> [PASSAGE GIVEN]:
# When is too much floor leveler?



## jdavis.nwp (5 mo ago)

Point of view: 

You pull up to the job site and the GC tells you that the tile guys got a little carried away with the floor leveler. Wrud? 🤣


----------



## Logtec (Jun 3, 2018)

Test: 
how about you tell us who you think who’s problems this is:
A: the GC
B: the plumber 
C: the Tiler
D: none of the above, it’s not my problem, and some else can deal with this


----------



## hewhodigsholes (Oct 28, 2020)

Carried away? Was he paid by the bag? 🤣

Or maybe someone finally took sparky's advice and actually covered the whole thing with a liberal coating of hydraulic cement? I've been waiting a long time for pictures...


----------



## TerryTotoSucks (5 mo ago)

jdavis.nwp said:


> Point of view:
> 
> You pull up to the job site and the GC tells you that the tile guys got a little carried away with the floor leveler. Wrud? 🤣
> View attachment 133861


That’s old work, looks like money to me.


----------



## sparky (Jan 8, 2014)

jdavis.nwp said:


> Point of view:
> 
> You pull up to the job site and the GC tells you that the tile guys got a little carried away with the floor leveler. Wrud? 🤣
> View attachment 133861


Should have used a libral amount of hydraulic cement to level that floor


----------



## sparky (Jan 8, 2014)

> [CHALLENGE A]: Translate this sentence from the floor leveler thread into Spanish: "That’s old work, looks like money to me."
> [CHALLENGE B]: Reproduce the stretch of the floor leveler thread that starts at the words "## hewhodigsholes (Oct" and ends after the words "TerryTotoSucks (5 mo ago)".

> [ENTRIES SUPPLIED]:
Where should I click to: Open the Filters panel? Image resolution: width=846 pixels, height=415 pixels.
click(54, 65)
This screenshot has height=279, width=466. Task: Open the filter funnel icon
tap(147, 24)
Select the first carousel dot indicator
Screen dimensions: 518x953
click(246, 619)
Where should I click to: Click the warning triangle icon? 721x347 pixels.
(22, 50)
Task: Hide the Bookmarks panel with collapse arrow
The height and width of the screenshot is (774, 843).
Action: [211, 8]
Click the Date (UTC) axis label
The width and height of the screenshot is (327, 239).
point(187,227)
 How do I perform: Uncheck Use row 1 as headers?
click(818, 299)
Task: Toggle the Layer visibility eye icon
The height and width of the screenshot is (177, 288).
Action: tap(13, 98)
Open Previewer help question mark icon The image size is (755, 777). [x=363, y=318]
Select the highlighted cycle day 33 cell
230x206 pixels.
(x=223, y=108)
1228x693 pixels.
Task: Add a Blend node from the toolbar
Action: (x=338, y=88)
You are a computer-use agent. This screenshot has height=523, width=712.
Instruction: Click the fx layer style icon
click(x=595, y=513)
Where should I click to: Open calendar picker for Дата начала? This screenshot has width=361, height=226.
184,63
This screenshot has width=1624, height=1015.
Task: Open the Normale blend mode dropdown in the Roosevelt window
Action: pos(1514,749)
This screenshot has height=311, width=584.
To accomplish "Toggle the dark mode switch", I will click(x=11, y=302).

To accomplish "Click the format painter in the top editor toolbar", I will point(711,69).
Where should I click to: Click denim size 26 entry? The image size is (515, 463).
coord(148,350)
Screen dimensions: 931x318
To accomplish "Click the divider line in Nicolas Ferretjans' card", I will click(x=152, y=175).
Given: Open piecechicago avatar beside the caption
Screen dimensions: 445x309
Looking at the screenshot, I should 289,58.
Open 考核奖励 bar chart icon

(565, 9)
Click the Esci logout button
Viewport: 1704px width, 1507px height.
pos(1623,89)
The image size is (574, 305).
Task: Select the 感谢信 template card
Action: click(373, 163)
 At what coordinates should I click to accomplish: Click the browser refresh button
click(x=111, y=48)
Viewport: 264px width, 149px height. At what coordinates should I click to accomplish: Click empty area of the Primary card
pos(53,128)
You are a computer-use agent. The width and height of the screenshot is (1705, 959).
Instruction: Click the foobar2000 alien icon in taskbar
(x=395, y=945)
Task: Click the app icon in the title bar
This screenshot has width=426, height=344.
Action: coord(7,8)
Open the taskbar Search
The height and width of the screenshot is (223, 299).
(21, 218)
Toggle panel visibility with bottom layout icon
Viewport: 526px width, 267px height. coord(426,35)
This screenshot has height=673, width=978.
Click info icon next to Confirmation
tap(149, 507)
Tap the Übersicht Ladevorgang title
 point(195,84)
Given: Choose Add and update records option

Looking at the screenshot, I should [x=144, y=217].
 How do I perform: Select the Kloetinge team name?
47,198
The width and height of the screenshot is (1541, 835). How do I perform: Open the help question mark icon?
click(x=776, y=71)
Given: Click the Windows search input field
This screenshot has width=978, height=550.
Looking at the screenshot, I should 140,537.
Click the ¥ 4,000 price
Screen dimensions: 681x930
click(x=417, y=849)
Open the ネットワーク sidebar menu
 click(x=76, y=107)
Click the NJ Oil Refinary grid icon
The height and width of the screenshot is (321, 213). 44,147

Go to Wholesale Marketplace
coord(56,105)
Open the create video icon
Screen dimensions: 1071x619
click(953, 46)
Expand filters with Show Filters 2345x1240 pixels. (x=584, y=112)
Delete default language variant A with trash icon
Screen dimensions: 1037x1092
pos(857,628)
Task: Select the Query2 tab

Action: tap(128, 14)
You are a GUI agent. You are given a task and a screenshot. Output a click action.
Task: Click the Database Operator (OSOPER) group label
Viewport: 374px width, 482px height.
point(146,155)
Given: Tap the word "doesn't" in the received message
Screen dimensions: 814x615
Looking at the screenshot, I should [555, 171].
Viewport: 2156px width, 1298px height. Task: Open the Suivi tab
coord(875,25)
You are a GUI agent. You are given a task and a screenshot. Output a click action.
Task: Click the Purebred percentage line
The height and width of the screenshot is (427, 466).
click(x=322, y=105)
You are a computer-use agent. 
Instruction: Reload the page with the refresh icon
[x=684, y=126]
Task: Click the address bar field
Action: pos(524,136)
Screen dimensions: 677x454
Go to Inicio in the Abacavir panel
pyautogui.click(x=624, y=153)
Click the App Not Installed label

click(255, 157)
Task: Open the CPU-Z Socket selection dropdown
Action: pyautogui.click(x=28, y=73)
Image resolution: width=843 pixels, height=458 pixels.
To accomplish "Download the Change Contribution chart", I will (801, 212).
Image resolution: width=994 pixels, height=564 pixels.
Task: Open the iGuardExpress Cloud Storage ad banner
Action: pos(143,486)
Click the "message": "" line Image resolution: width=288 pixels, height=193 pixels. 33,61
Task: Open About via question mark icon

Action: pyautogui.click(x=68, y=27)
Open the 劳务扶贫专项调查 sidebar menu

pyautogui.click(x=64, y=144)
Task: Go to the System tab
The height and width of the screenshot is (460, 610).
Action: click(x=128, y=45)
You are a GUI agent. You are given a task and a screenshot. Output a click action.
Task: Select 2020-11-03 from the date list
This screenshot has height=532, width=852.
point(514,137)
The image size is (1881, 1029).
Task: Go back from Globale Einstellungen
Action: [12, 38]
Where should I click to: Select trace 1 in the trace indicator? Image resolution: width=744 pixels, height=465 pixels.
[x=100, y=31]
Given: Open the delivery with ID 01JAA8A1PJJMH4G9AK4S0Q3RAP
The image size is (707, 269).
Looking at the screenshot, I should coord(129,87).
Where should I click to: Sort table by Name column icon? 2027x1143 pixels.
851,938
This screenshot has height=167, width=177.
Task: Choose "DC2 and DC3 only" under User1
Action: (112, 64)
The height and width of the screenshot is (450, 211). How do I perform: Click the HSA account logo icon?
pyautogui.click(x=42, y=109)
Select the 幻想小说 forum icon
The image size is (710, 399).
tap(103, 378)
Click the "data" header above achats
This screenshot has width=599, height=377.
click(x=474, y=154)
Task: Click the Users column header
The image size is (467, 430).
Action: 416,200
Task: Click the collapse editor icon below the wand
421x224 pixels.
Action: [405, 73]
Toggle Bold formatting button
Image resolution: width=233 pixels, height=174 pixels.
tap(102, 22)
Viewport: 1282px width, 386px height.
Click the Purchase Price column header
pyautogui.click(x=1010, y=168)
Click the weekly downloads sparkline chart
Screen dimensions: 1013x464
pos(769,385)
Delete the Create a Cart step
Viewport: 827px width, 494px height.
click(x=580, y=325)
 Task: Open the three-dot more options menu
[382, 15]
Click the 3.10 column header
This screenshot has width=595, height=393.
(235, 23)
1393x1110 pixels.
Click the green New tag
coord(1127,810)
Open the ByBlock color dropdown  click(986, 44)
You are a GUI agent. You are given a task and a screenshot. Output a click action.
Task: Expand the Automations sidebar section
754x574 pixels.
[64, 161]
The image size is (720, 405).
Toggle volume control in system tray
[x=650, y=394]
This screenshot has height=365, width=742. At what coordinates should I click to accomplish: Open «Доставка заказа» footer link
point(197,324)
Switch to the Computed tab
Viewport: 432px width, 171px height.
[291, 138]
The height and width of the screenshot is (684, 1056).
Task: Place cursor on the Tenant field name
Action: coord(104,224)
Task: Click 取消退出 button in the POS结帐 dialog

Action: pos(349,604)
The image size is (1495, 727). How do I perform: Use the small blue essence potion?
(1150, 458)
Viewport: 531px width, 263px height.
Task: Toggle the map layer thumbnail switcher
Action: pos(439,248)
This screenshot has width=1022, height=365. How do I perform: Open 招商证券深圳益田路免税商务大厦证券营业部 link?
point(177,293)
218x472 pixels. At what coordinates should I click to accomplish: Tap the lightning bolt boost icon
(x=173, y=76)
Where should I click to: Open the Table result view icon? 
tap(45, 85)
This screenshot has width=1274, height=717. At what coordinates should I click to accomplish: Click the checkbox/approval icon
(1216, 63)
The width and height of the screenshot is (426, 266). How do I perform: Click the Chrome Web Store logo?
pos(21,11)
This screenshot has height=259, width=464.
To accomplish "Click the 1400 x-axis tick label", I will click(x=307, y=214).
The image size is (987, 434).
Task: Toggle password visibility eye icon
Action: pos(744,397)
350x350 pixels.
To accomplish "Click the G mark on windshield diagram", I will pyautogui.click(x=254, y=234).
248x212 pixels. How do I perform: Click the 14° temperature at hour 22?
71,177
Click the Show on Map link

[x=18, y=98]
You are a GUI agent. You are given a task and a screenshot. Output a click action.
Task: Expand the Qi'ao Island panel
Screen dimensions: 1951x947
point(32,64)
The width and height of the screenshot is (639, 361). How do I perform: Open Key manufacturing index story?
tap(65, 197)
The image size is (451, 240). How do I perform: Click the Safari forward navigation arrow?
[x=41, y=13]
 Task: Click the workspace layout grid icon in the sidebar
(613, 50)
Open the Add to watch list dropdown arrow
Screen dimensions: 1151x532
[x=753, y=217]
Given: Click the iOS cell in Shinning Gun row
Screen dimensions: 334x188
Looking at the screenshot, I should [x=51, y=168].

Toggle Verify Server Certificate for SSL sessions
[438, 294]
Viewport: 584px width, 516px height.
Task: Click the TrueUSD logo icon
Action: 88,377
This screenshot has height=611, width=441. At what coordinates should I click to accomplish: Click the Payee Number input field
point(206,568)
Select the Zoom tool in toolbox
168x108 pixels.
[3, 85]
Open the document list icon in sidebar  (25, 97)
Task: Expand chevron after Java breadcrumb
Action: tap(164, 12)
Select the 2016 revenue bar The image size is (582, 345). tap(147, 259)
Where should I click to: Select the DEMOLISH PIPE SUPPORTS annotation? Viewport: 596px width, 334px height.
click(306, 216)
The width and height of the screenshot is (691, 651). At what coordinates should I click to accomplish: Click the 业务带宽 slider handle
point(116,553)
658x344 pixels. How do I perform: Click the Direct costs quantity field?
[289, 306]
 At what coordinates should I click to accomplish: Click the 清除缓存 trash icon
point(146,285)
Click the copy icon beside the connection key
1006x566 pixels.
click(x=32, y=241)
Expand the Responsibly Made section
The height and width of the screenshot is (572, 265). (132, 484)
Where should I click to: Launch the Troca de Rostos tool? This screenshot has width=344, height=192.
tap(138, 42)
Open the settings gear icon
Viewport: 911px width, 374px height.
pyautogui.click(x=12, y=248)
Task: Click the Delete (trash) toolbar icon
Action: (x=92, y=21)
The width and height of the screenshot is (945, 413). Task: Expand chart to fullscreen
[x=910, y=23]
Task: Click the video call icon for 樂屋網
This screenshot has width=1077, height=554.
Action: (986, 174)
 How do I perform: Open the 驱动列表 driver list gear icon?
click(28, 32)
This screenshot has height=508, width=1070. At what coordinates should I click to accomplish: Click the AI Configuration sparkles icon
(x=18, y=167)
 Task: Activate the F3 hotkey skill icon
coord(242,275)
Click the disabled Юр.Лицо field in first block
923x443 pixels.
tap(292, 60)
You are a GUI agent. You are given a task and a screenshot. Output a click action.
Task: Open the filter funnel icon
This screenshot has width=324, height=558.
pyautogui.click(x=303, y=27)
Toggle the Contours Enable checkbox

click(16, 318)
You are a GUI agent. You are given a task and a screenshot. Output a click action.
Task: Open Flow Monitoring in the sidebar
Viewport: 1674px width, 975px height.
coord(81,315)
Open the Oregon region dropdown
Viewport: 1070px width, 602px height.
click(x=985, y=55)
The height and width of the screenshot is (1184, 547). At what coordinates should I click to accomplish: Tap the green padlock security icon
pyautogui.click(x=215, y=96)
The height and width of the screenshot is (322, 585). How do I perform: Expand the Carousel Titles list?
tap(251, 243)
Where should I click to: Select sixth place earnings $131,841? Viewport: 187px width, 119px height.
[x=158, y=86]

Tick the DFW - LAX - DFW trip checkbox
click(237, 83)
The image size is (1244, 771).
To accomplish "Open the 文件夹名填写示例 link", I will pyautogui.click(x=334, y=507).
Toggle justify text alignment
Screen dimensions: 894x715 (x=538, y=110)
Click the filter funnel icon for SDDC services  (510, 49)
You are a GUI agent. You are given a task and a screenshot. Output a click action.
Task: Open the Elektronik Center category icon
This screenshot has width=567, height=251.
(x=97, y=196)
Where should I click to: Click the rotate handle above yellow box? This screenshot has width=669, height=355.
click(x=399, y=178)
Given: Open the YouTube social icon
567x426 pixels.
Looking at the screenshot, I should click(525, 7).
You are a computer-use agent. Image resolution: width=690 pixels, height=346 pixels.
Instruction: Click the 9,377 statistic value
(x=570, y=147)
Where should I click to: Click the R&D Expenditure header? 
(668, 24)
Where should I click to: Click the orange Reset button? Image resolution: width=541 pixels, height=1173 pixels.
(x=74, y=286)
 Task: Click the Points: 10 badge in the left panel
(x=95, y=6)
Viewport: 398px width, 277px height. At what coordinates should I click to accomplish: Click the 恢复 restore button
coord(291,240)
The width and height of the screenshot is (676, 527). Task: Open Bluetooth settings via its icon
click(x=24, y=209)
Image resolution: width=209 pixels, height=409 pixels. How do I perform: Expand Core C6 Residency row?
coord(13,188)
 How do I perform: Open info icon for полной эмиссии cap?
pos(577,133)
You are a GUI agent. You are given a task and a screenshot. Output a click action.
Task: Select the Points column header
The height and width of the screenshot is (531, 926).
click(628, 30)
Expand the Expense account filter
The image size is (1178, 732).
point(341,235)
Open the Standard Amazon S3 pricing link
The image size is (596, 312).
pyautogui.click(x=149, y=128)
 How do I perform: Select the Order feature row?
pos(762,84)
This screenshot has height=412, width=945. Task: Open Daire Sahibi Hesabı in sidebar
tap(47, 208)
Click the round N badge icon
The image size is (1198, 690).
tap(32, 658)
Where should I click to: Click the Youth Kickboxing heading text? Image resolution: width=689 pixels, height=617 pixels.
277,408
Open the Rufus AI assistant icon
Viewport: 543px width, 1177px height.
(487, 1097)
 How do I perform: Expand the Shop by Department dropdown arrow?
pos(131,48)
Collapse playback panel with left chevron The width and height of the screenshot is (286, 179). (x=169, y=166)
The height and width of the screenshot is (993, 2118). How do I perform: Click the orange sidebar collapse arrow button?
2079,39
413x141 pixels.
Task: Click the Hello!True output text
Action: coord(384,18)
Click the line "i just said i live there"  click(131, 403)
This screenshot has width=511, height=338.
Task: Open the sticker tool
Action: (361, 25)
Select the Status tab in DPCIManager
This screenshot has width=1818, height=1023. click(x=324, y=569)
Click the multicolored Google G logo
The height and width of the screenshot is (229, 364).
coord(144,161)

> [REPLY A]: Eso es trabajo viejo; a mí me parece dinero.

> [REPLY B]:
## hewhodigsholes (Oct 28, 2020)

Carried away? Was he paid by the bag? 🤣

Or maybe someone finally took sparky's advice and actually covered the whole thing with a liberal coating of hydraulic cement? I've been waiting a long time for pictures...


----------



## TerryTotoSucks (5 mo ago)